The extracellular domain of recombinant PD-1 was prepared as follows. Using the No. 4 gene expression cassette, which is the most effective high-efficiency gene expression cassette in the CHO cells shown in Example 1, the DNA encoding the coding region of the PD-1 extracellular domain shown in FIG. 16 was used as the target gene. _{The sequence encoding the Fc region of human IgG 2} shown in FIG. 15 is fused to the base sequence shown in (DNA consisting of the base sequence specified by GenBank Accession No. BC074740 (NCBI)), and the polynucleotide (exPD-1- Fc) was prepared. A No. 4-ex PD-1-Fc expression vector was prepared by replacing the HRG of the HRG-loaded construct shown in FIG. 11 with PD-1-Fc. ExPD-1-Fc was transfected by the same method as in Example 3.

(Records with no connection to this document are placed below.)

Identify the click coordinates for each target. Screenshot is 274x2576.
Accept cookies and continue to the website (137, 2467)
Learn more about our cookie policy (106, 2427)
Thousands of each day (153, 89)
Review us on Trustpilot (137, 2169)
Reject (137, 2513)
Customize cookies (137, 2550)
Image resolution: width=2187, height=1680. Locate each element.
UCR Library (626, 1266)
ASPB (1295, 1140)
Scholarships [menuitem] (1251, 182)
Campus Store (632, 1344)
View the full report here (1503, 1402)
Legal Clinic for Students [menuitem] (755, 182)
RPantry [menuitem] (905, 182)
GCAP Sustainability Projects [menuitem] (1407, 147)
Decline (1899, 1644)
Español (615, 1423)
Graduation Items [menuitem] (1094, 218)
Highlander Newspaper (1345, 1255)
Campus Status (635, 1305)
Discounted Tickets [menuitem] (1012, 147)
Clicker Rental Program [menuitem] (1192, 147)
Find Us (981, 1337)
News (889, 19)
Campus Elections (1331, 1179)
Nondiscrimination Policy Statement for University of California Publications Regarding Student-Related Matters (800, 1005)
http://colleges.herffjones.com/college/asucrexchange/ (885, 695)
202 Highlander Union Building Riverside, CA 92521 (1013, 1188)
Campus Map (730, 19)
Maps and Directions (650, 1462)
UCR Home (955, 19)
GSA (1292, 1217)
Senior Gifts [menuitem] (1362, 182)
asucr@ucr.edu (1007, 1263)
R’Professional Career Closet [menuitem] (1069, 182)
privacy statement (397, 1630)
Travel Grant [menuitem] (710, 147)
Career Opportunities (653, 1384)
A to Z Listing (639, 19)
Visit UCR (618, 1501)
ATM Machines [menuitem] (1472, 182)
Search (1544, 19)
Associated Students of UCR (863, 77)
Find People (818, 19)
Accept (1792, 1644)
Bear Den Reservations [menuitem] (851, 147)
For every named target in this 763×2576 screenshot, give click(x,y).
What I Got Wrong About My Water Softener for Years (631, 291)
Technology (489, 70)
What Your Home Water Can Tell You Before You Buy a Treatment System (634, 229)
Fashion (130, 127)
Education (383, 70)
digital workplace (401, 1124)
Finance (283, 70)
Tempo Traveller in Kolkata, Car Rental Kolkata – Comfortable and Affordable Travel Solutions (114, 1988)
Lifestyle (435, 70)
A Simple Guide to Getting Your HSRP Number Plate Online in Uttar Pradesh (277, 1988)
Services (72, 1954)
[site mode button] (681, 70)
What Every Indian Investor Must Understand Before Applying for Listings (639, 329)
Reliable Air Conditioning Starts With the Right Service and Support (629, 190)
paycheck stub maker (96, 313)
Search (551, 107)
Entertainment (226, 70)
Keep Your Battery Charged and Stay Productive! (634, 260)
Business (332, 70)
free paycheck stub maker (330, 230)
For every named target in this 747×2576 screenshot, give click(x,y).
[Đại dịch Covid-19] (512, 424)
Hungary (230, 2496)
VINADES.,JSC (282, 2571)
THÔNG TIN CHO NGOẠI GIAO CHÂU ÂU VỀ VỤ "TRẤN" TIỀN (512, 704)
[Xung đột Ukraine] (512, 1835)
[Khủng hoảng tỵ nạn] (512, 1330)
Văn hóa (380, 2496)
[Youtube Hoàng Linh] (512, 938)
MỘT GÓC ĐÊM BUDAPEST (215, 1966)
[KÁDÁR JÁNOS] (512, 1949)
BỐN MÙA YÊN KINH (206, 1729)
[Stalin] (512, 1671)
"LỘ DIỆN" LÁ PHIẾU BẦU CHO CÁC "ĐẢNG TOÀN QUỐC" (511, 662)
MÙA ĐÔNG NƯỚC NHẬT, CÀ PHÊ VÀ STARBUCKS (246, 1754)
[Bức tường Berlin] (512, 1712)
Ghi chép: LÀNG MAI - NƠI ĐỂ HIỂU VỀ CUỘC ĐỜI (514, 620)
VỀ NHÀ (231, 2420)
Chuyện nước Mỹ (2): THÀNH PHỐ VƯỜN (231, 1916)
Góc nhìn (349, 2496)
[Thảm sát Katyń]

Fc fusion protein high-producing CHO cells in the logarithmic growth phase were ^{prepared at a concentration of 5 × 10 5} cells / mL, 500 mL was seeded in a hyperflask (Corning), and CD- was used at _{37 ° C in the presence of 5% CO 2.} The cells were cultured in CHO Medium (Life Technologies) for 10 days, and the culture supernatant was collected. The culture supernatant was added to a column packed with Protein G Sepharose 4 Fast Flow (GE Healthcare) pre-washed with 20 mM sodium phosphate (pH 7.0) to bind the Fc fusion protein. Non-specifically bound proteins were washed with 20 mM sodium phosphate (pH 7.0). The Fc fusion protein was eluted with 0.1M Glycine-HCl (pH 2.7) and the eluate was neutralized with 1M Tris-HCl (pH 9.0). The Fc fusion protein prepared in this example is called exPD-1-Fc. The amino acid sequence of the mature PD-1 extracellular domain is shown in SEQ ID NO: 14 of the sequence listing.

Amino acid sequence of mature PD-1 extracellular domain (SEQ ID NO: 14)
GWFLDSPDRPWNPPTFSPALLVVTEGDNATFTCSFSNTSESFVLNWYRMSPSNQTDKLAAFPEDRSQPGQDCRFRVTQLPNGRDFHMSVVRARRNDSGTYLCGAISLAPKAQIKESLRAELRVTERRAEVPTAHPSPSPRPAGQFQTLV

(Example 5) Production of recombinant EMMPRIN In this example, the production of the extracellular domain of EMMPRIN by the gene recombination operation will be described. As a target gene, to the base sequence of DNA (DNA consisting of the base sequence specified by GenBank Accession No. ENSG00000172270 (Ensembl)) encoding the coding region of the EMMPRIN extracellular domain shown in FIG. 17, human IgG _{2 shown in FIG.} The sequence encoding the Fc region of EMMPRIN was fused to prepare a polynucleotide (exEMMPRIN-Fc), and other than that, the gene recombination operation was performed by the same method as in Example 4 to obtain the extracellular domain of EMMPRIN + human IgG ₂ . An Fc fusion protein was prepared. The Fc fusion protein prepared in this example is called exEmmprin-Fc. The amino acid sequence of the EMMPRIN extracellular domain is shown in SEQ ID NO: 16 of the Sequence Listing.

Amino acid sequence of mature EMMPRIN extracellular domain (SEQ ID NO: 16)
ASGAAGTVFTTVEDLGSKILLTCSLNDSATEVTGHRWLKGGVLKEDALPGQKTEFKVDSDDQWGEYSCVFLPEPMGTANIQLHGPPRVKAVKSSEHINEGETAMLVCKSESVPPVTDWAWYKITDSEDKALMNGSESRFFVSSSQGRSELHIENLNMEADPGQYRCNGTSSK

(Example 6) Production of recombinant NPTNβ In this example, the production of the extracellular domain of NPTNβ by the genetic recombination operation will be described.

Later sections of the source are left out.